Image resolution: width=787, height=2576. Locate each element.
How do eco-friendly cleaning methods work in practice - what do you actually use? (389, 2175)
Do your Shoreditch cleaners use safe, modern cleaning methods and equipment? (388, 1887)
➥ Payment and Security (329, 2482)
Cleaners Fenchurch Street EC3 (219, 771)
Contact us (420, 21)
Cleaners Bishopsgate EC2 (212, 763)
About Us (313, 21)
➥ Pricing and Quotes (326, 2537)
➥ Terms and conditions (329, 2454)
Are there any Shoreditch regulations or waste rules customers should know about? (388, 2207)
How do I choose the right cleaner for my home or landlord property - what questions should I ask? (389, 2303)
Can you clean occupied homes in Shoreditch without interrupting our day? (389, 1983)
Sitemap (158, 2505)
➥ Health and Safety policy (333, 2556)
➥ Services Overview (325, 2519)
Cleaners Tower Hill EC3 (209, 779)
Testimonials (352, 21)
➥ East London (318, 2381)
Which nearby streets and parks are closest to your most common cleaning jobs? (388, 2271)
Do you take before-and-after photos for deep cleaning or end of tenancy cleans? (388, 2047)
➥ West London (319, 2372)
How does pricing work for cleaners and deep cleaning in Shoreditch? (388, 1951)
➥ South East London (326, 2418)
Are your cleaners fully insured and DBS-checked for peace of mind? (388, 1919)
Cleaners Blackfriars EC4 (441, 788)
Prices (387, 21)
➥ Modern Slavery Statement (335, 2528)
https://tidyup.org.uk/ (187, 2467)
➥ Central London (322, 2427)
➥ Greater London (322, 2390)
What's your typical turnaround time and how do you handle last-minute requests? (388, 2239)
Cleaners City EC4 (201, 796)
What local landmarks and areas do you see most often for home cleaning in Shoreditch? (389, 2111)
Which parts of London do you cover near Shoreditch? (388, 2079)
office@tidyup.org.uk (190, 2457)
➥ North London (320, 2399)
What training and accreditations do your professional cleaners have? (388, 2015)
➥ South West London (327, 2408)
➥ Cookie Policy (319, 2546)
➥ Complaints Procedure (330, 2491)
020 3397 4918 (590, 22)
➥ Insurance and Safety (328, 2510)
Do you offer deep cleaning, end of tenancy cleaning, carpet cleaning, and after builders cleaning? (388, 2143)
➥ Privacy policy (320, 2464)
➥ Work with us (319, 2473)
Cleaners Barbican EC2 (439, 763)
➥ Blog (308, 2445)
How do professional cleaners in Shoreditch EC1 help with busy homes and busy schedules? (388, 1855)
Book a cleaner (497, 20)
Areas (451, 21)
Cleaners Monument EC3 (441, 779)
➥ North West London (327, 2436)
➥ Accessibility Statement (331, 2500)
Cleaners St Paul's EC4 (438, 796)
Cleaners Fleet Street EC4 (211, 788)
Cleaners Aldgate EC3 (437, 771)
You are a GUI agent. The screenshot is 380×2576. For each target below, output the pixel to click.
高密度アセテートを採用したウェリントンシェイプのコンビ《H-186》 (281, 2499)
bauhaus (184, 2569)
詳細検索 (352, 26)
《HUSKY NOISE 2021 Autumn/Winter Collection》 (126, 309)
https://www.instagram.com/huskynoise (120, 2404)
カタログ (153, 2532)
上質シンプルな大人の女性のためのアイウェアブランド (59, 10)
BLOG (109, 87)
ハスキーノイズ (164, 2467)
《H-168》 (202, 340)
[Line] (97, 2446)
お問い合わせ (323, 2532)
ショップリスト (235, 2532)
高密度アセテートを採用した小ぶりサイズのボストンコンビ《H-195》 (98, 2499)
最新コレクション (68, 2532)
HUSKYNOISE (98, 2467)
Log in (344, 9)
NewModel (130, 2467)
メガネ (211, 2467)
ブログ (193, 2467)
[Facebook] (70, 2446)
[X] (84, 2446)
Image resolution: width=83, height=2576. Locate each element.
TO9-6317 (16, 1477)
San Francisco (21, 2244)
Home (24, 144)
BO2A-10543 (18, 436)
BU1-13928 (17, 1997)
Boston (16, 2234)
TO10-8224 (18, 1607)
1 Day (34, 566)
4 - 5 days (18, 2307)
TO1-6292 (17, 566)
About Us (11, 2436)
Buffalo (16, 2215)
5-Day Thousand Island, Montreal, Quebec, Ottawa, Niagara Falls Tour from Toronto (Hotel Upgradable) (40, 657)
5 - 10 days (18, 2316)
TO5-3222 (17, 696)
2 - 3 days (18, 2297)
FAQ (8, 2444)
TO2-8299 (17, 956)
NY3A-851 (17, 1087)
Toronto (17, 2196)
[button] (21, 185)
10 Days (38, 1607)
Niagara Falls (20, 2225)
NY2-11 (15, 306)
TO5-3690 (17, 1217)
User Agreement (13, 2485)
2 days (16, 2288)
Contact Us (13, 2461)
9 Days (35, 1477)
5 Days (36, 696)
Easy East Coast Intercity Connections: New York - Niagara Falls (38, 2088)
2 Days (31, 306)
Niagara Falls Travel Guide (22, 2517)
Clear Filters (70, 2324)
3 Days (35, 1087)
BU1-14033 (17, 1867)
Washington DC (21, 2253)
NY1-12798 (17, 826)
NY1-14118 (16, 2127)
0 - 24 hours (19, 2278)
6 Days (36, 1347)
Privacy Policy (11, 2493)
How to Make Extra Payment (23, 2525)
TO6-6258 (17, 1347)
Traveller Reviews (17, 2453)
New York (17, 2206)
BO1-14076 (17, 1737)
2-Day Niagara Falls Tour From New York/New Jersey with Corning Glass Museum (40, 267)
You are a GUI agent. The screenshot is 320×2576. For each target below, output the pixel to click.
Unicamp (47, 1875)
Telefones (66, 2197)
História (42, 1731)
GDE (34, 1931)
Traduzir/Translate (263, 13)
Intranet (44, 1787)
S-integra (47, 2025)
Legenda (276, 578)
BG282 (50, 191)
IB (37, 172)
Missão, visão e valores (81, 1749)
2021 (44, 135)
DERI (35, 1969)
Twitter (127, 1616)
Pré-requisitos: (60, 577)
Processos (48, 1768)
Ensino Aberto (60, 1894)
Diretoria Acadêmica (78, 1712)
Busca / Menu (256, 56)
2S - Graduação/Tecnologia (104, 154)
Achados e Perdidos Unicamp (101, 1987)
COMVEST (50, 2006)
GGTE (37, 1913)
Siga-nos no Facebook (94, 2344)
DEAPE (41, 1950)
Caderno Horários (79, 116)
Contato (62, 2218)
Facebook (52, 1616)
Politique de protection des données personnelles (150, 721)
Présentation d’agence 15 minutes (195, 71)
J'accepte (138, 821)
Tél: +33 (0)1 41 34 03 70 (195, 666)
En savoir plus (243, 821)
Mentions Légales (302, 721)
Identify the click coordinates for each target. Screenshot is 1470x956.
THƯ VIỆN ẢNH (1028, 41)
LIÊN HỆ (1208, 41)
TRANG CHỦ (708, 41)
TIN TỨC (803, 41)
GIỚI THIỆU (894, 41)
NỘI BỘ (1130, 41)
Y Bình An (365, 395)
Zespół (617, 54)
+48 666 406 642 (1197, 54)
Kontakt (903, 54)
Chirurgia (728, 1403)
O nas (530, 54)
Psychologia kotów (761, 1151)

-------

● **EXERCISE REQUIREMENTS**
An exact copy of the lines above, from the one containing "bauhaus (184, 2569)" through the one containing "GDE (34, 1931)", is the whole of the answer.

● **WRITTEN REPLY**
bauhaus (184, 2569)
詳細検索 (352, 26)
《HUSKY NOISE 2021 Autumn/Winter Collection》 (126, 309)
https://www.instagram.com/huskynoise (120, 2404)
カタログ (153, 2532)
上質シンプルな大人の女性のためのアイウェアブランド (59, 10)
BLOG (109, 87)
ハスキーノイズ (164, 2467)
《H-168》 (202, 340)
[Line] (97, 2446)
お問い合わせ (323, 2532)
ショップリスト (235, 2532)
高密度アセテートを採用した小ぶりサイズのボストンコンビ《H-195》 (98, 2499)
最新コレクション (68, 2532)
HUSKYNOISE (98, 2467)
Log in (344, 9)
NewModel (130, 2467)
メガネ (211, 2467)
ブログ (193, 2467)
[Facebook] (70, 2446)
[X] (84, 2446)
Image resolution: width=83, height=2576. Locate each element.
TO9-6317 (16, 1477)
San Francisco (21, 2244)
Home (24, 144)
BO2A-10543 (18, 436)
BU1-13928 (17, 1997)
Boston (16, 2234)
TO10-8224 (18, 1607)
1 Day (34, 566)
4 - 5 days (18, 2307)
TO1-6292 (17, 566)
About Us (11, 2436)
Buffalo (16, 2215)
5-Day Thousand Island, Montreal, Quebec, Ottawa, Niagara Falls Tour from Toronto (Hotel Upgradable) (40, 657)
5 - 10 days (18, 2316)
TO5-3222 (17, 696)
2 - 3 days (18, 2297)
FAQ (8, 2444)
TO2-8299 (17, 956)
NY3A-851 (17, 1087)
Toronto (17, 2196)
[button] (21, 185)
10 Days (38, 1607)
Niagara Falls (20, 2225)
NY2-11 (15, 306)
TO5-3690 (17, 1217)
User Agreement (13, 2485)
2 days (16, 2288)
Contact Us (13, 2461)
9 Days (35, 1477)
5 Days (36, 696)
Easy East Coast Intercity Connections: New York - Niagara Falls (38, 2088)
2 Days (31, 306)
Niagara Falls Travel Guide (22, 2517)
Clear Filters (70, 2324)
3 Days (35, 1087)
BU1-14033 (17, 1867)
Washington DC (21, 2253)
NY1-12798 (17, 826)
NY1-14118 (16, 2127)
0 - 24 hours (19, 2278)
6 Days (36, 1347)
Privacy Policy (11, 2493)
How to Make Extra Payment (23, 2525)
TO6-6258 (17, 1347)
Traveller Reviews (17, 2453)
New York (17, 2206)
BO1-14076 (17, 1737)
2-Day Niagara Falls Tour From New York/New Jersey with Corning Glass Museum (40, 267)
You are a GUI agent. The screenshot is 320×2576. For each target below, output the pixel to click.
Unicamp (47, 1875)
Telefones (66, 2197)
História (42, 1731)
GDE (34, 1931)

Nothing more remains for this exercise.